Yes.. those are nice.

Yet from the land of 48 I'm moving to 24... . 26" MTB.. new 16-8 triplet is next up.

Why? Because.

Something new to work with keeps one's tiny drop of grey matter working.. to some degree. One gets the same number of DS spokes as the 32 rear the many claim is so strong. And yes.. I'm finding same.. albeit with my own hand built/tuned wheels... 32 does well. Interesting is some respects.. and learning something too.

Then.. eliminating the heads inside on the NDS [via the triplet] means most of the spoke breakage normally occurring is not present. Those 8 will get radial.. spokes all Sapim double butted.. 13/14's.
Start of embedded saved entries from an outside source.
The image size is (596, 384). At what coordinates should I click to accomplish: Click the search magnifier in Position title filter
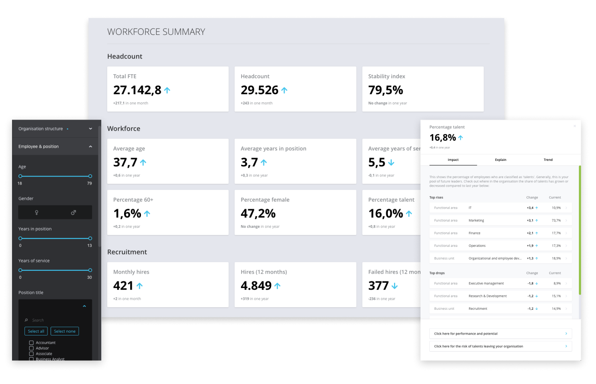tap(26, 320)
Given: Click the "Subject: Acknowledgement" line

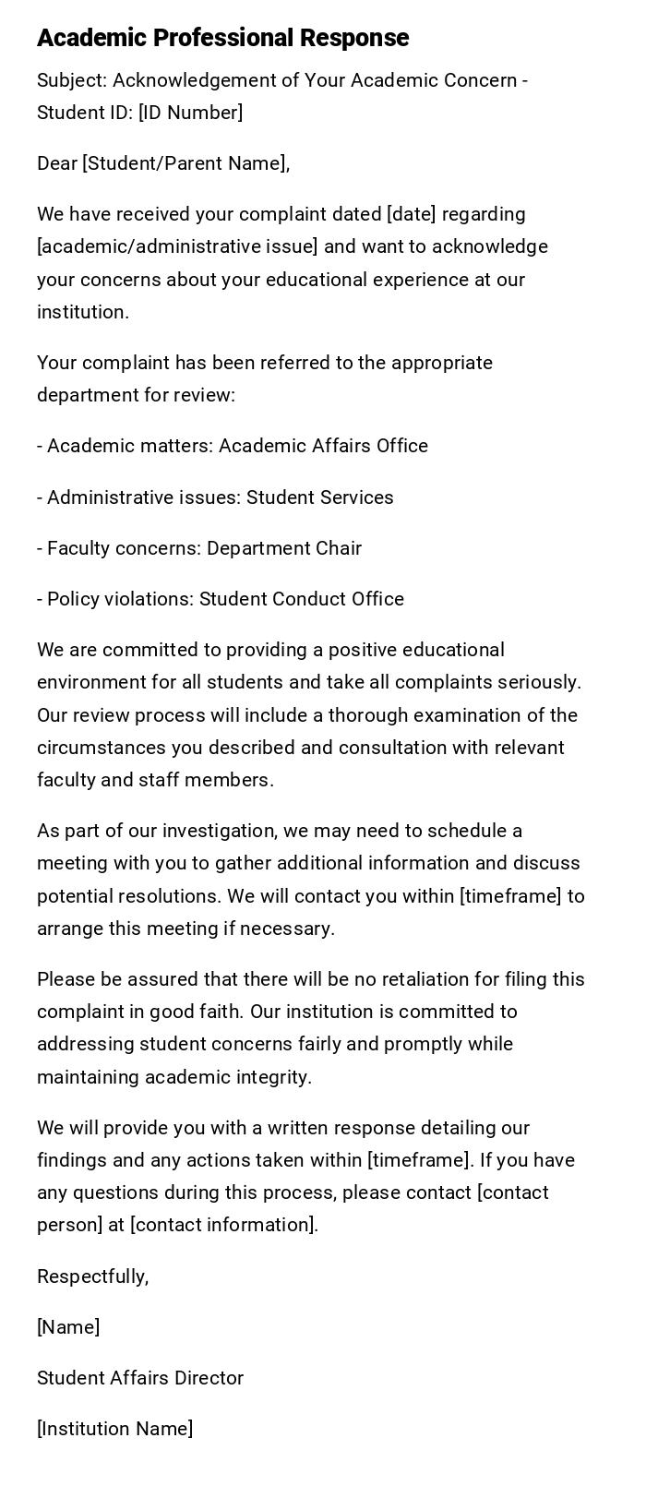Looking at the screenshot, I should (x=282, y=80).
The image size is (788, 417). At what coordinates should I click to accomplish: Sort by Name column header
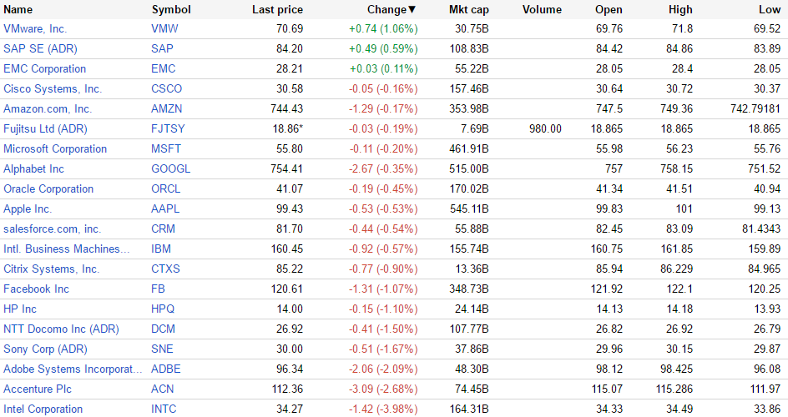(18, 10)
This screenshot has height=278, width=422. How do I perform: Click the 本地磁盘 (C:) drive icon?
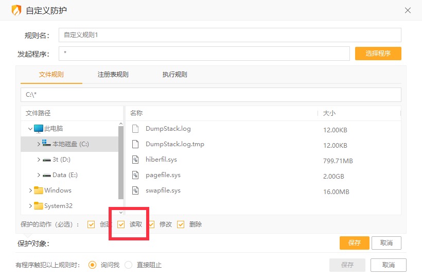(x=47, y=144)
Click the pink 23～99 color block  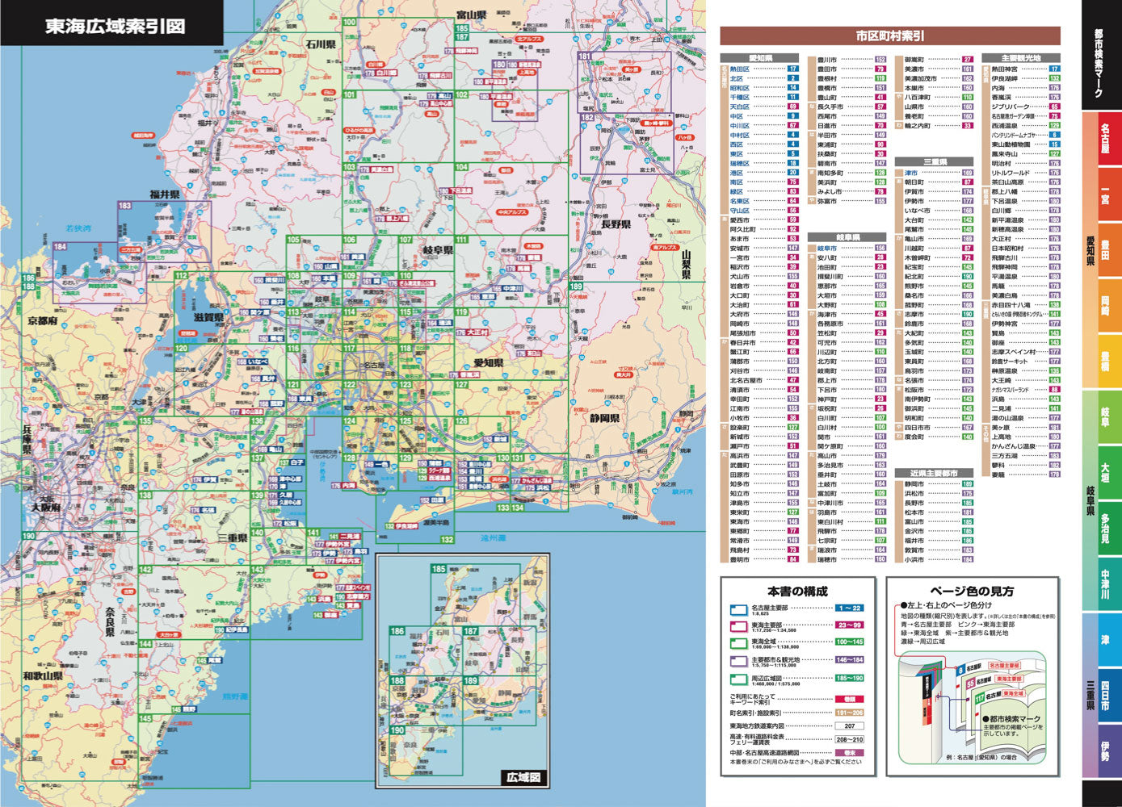[x=850, y=626]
I built a 24H 26" front recently.. yet to ride.. but it's stiff.. and then some. 110 kgf tension.. leaning into the rim set on side on the bench.. you'd need the fat lady down the street sitting on it to move it I think. Laced 1x.. and inter-laced... why not. Not the norm.. which never stopped me.

Ballpark prelim figures show around 135 kfg for NDS.. 110 DS for this new rear.. Velocity rim. Yes.. the NDS will come out higher tension that the DS with the 135 MTB rear spacing. Yes I could jimmy the rear spacing to get equal rear side to side tension.... but then changing out rear wheels means doing same to the other.

Will a 24H rear 26" stand up to 240 lbs.... laced triplet? I mean to find out...............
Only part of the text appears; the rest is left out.